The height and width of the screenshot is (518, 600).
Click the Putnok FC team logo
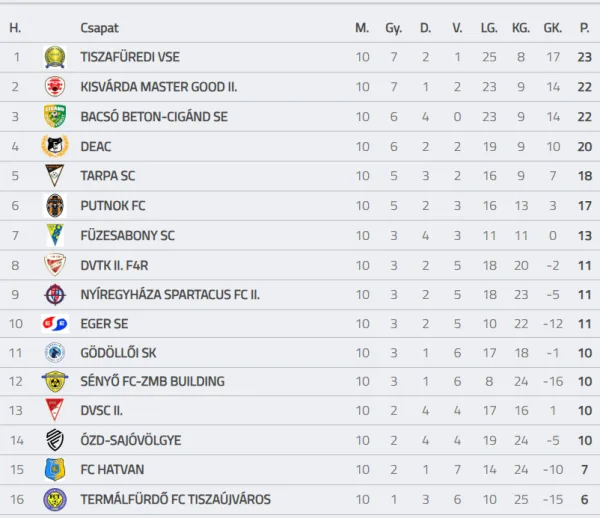click(54, 206)
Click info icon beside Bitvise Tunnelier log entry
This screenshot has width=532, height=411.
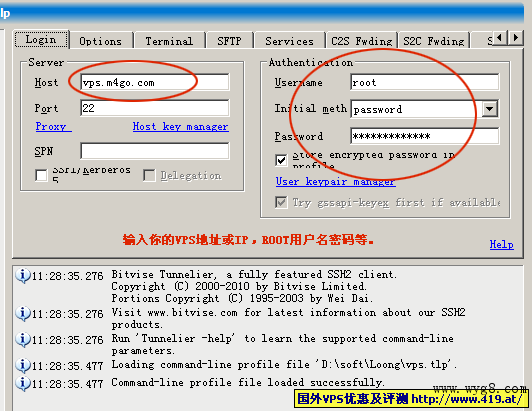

______________________________

Repeat the material above precisely as it appears, omitting the images it contains.

The height and width of the screenshot is (518, 600).
Click the Putnok FC team logo
click(54, 206)
Click info icon beside Bitvise Tunnelier log entry
This screenshot has width=532, height=411.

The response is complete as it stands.